Lower Left Falls: 100' WI2
FA: Unknown
Climb on the left side of the giant boulder splitting the falls. This is the ice that is easily visible from the bridge, and is the center of the popular summer photos of the falls. Belay at the same tree as the Lower Right Falls, on the top of the giant boulder.

White Twister: 100' WI3
FRA: Ron and Keith Brunckhorst - December 20, 1987
Start this climb at the same place as the Lower Right Falls. Instead of heading straight up, climb the ice to the left and continue up, on top of the boulder. The easiest belay is from a fallen tree, before you get to the belay tree of the previously listed climbs. You could also choose to belay from the same tree as the previous two climbs.

Imaginary Reality: 100' WI5 M6
FA (Pure Ice): Unknown - 1989
FRA (Mixed): Pete Tapley - 1997
This climb is just right of White Twister. Start by stemming the parallel columns to drytooling terrain. 20 years ago this formed as a pure ice route, but rarely does so anymore. Recently, just a dagger has formed from the top. Climb to the top of the boulder and continue to the same belay as White Twister.

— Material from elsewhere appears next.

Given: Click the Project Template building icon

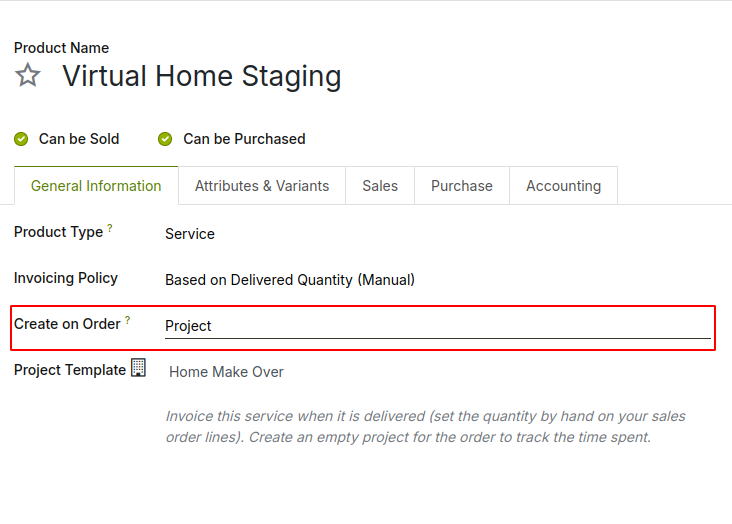Looking at the screenshot, I should 139,368.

Conspiracy Theory: 100' M6
FA: Pete Tapley, Dan Gambino, and Joel Lee - January 22, 1998
Climb partway up the Lower Right Falls, then turn right and ascend the wall at around the area of the icicle draping off from the top. The route traverses left higher on the wall to end just right of the Imaginary Reality dagger. Belay from the fallen tree or the large standing tree.

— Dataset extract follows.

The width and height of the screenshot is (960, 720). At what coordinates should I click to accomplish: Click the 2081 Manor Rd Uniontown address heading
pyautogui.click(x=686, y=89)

Upper Pine Creek Falls: 80' WI3
FA: Pat Callis and Peter Lev - February 1971
To get to this climb, either climb one of the lower climbs and slog up 20m to it, or traverse in from the right on the switchbacks of the normal trail. Because it is a high-volume waterfall, be wary of thin ice at the brink! The left side of the falls is easier than the right.

Essential Gear

Ice screws for the pure ice routes (~5 should be enough), Imaginary Reality and Conspiracy Theory would require cams, nuts, and possibly pitons, depending on your comfort level. Bring slings for the belay.